IRT: How does college radio fit into the world of Brown Shoe? Do you get play on the air and what do you think of colleges and universities cutting college radio programs from their budgets?

Aaron: College radio was the first thing that made us think that we could be a legitimate band, and without it, I’m not sure where we’d be. When we finished our first record, like most bands, we were lost and our only plan was to send out to a bunch of college stations. We ended up getting played on KCRW, which was my first “holy fuck” moment. Weeks later we charted on CMJ and I got a phone call from the CMJ editor asking us what we were up to—Do you have management, label interest, festivals, ect. For all he knew we had made calculated decisions to get to this point when really it was just dumb luck. So yeah, I hate to hear that such a valuable resource for exposing new bands is being cut.
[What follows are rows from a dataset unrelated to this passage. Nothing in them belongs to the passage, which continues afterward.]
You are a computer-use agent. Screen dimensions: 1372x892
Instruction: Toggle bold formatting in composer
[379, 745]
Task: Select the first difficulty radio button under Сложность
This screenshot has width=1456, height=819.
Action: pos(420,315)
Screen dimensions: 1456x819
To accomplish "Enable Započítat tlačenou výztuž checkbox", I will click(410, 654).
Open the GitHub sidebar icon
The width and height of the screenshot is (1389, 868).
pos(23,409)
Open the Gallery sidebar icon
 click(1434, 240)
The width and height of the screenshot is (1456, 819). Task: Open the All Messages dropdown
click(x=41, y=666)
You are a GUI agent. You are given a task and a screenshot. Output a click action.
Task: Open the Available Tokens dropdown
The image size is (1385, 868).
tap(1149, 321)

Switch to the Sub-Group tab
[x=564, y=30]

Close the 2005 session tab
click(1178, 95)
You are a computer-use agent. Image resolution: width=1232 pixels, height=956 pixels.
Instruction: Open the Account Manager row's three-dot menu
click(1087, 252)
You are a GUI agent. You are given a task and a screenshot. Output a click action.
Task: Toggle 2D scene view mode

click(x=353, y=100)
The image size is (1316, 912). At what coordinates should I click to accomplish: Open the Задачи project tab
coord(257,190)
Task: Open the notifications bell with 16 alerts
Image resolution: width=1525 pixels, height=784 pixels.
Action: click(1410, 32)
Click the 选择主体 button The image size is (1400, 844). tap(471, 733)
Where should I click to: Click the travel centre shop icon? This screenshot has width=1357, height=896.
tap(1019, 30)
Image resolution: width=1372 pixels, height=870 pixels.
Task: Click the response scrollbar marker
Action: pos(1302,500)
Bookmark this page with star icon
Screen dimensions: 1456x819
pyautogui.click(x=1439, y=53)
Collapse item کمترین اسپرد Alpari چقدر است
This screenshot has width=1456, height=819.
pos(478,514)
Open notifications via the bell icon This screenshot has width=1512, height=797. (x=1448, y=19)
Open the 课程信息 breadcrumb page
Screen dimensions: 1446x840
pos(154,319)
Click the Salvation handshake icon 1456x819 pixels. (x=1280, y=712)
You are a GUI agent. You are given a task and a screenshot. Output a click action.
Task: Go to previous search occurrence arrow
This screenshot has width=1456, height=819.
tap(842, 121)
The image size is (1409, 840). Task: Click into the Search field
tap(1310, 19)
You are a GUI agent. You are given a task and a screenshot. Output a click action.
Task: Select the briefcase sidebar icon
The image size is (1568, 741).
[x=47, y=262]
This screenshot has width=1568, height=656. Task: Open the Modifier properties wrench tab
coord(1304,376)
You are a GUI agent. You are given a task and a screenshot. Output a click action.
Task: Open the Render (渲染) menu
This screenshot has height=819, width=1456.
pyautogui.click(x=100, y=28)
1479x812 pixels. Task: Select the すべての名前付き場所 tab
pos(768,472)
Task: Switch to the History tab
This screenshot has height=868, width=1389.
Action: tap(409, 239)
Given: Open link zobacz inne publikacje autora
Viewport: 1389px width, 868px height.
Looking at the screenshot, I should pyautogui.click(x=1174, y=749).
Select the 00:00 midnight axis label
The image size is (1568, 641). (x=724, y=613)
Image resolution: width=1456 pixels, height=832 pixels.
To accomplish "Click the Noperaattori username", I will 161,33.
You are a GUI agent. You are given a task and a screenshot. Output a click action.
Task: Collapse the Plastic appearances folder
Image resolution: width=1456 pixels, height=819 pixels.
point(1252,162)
IRT: You say you have a "massive aversion to minor, bluesy, psychotropic music." What groups or albums did you believe fit this description? Are there any exceptions?

Ryan: I just live in a world where I hear things in a major key. I like bittersweet music, and my lyrics are usually the bitter part of that combination. In my head, music should have a pull and a push, and a perfectly-placed minor chord can make the warmth feel warmer. I don’t mind minor, bluesy, psychotropic music. I just avoid it in our music.

IRT: What are your thoughts on the Occupy Wall St. movement?

Aaron: We have varied opinions about Occupy, so we’ll try and keep it short and on point. I’m an optimist and so I look for the good in things. The positives are easy: expression of free speech, fighting for equality, inciting national debate. These ideas are at the core of American ideals but the reaction I've seen from most of America makes it hard to be an optimist. I’ve watched people from both ends of the spectrum stand up against “The Fat Cats in Wall Street,” an idea that crosses party lines.

Yet it seems that from the start, OWS has been trivialized as a bunch of wackadoos with some crazy ideas like "The banks are a bunch of crooks". Which is just hilarious because I don't know anyone who hasn't been f'd by a bank. I guess for some people the idea of urban camping is just too much to handle. There are definite downsides to the movement, but I’ll take these faults over a bedroom culture whose idea of democracy is voting every four years.

Attached is a photo I saw in a Jimmy John's that made a lot of sense to me (left).

IRT: How did the addition of your brother Landon and Chandler Clemons impact the band sound overall, in your opinion?

Aaron: Chandler was our first fifth member. Our sound became larger, naturally. Landon adds an undercurrent of curiosity to everything we play. "Why?" is a very regular part of his vocabulary and will no doubt have an effect on our band for years to come.